In the pool of participants qualifying for the study were people with different weights, some obese and some not. In previous fasting research performed by a few other institutions, those studies have all only examined obese participants and focused on weight loss due to fasting. Though weight loss did occur in the Intermountain Medical Center study, three pounds over six weeks, the main focus of the study was diabetes intervention.
“During actual fasting days, cholesterol went up slightly in this study, as it did in our prior study of healthy people, but we did notice that over a six-week period cholesterol levels decreased by about 12 percent in addition to the weight loss,” said Dr. Horne. “It is unclear how the cholesterol is used during the fasting episodes, but this adds to the list of potential biological mechanisms that fasting affects. What it does suggest is that the health benefits of fasting can be obtained with a less intense regimen than some that are becoming popular today.”

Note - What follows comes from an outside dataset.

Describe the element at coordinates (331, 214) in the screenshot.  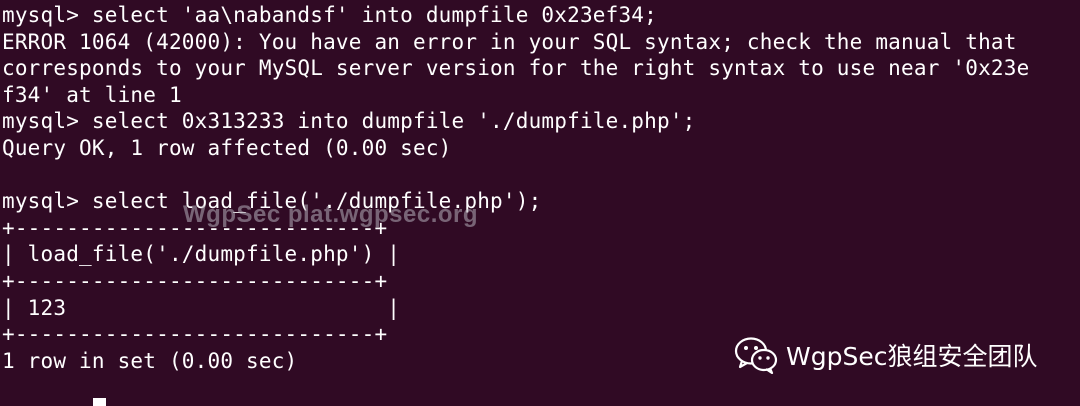
I see `watermark-text: WgpSec plat.wgpsec.org` at that location.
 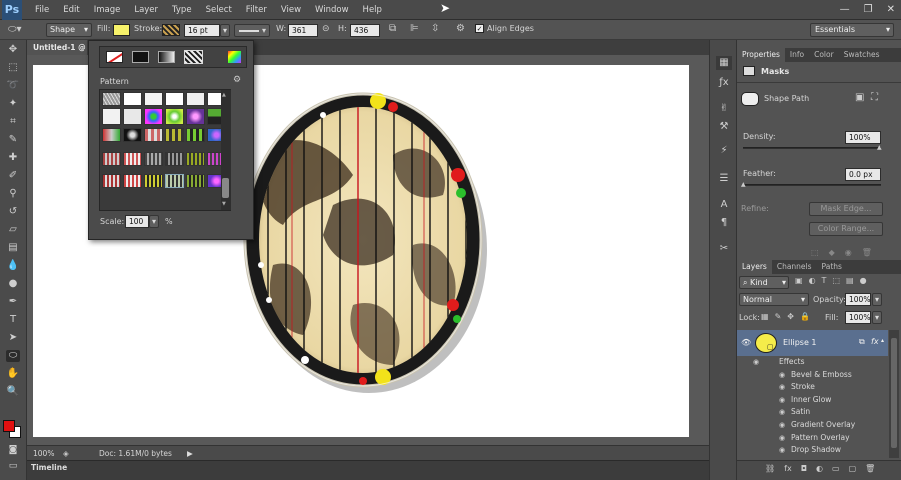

Suspected mechanisms of fasting’s health effects including using the body’s fat cells for energy, which should help negate insulin resistance. In insulin resistance, the pancreas produces more and more insulin until it can no longer produce sufficient insulin for the body's demands, then blood sugar rises. The cells of the body may also go into a self-protection mode where they optimize their function and integrity, including becoming re-sensitized to insulin.
“The fat cells themselves are a major contributor to insulin resistance, which can lead to diabetes,” he said. “Because fasting may help to eliminate and break down fat cells, insulin resistance may be frustrated by fasting.” Dr. Horne says that more in-depth study is needed, but the findings lay the groundwork for that future study.

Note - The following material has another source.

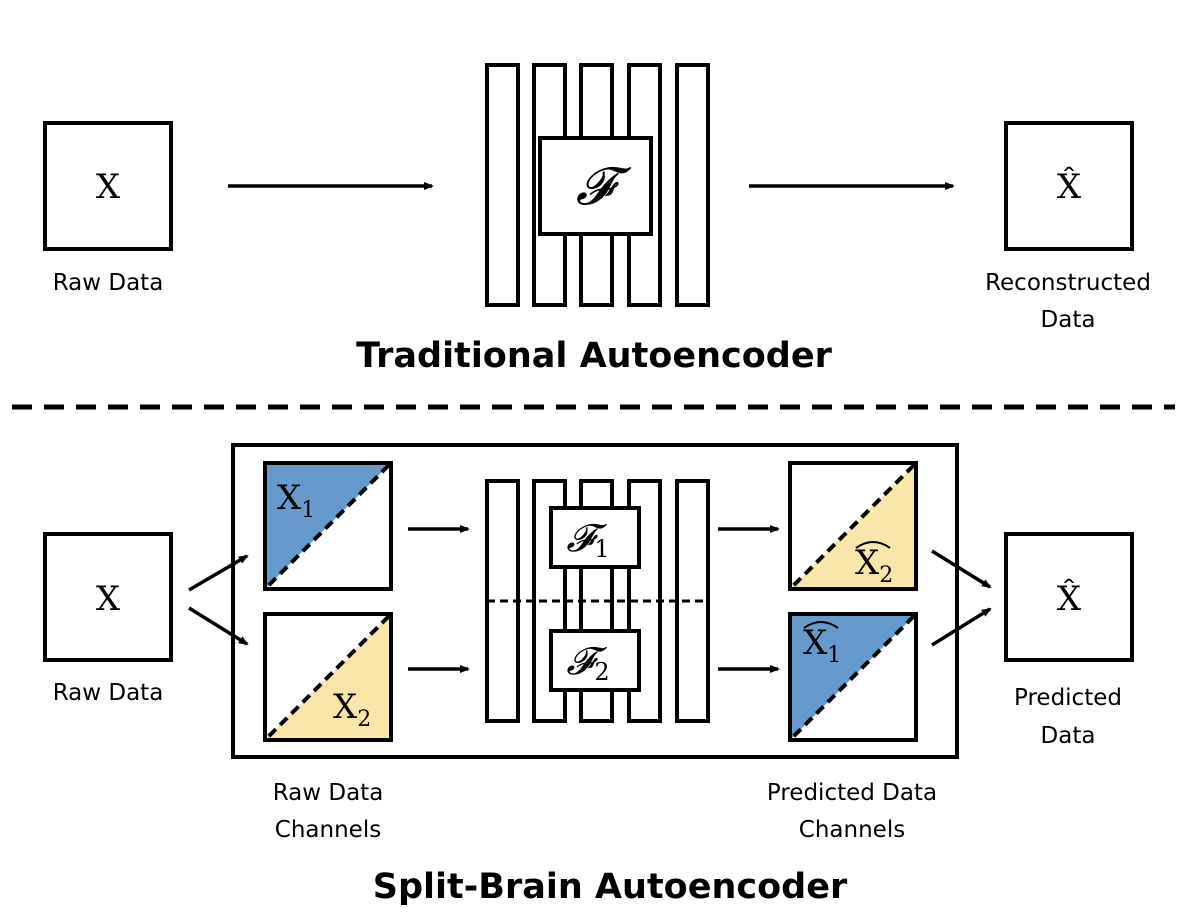 The height and width of the screenshot is (922, 1200). Describe the element at coordinates (328, 793) in the screenshot. I see `raw-channels-label-line1: Raw Data` at that location.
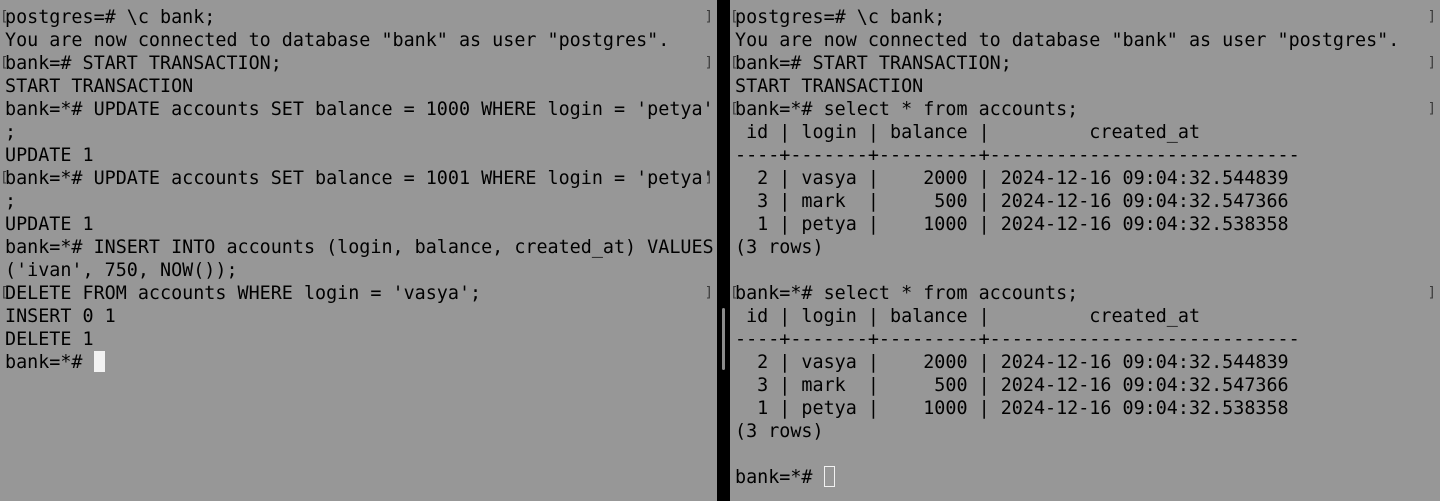 This screenshot has width=1440, height=501. I want to click on pane-divider, so click(724, 250).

“Although fasting may protect against diabetes,” said Dr. Horne. “It’s important to keep in mind that these results were not instantaneous in the studies that we performed. It takes time. How long and how often people should fast for health benefits are additional questions we’re just beginning to examine.”
Other contributors to the study were Jeffrey L. Anderson, MD, J. Brent Muhlestein, MD, and Amy Butler.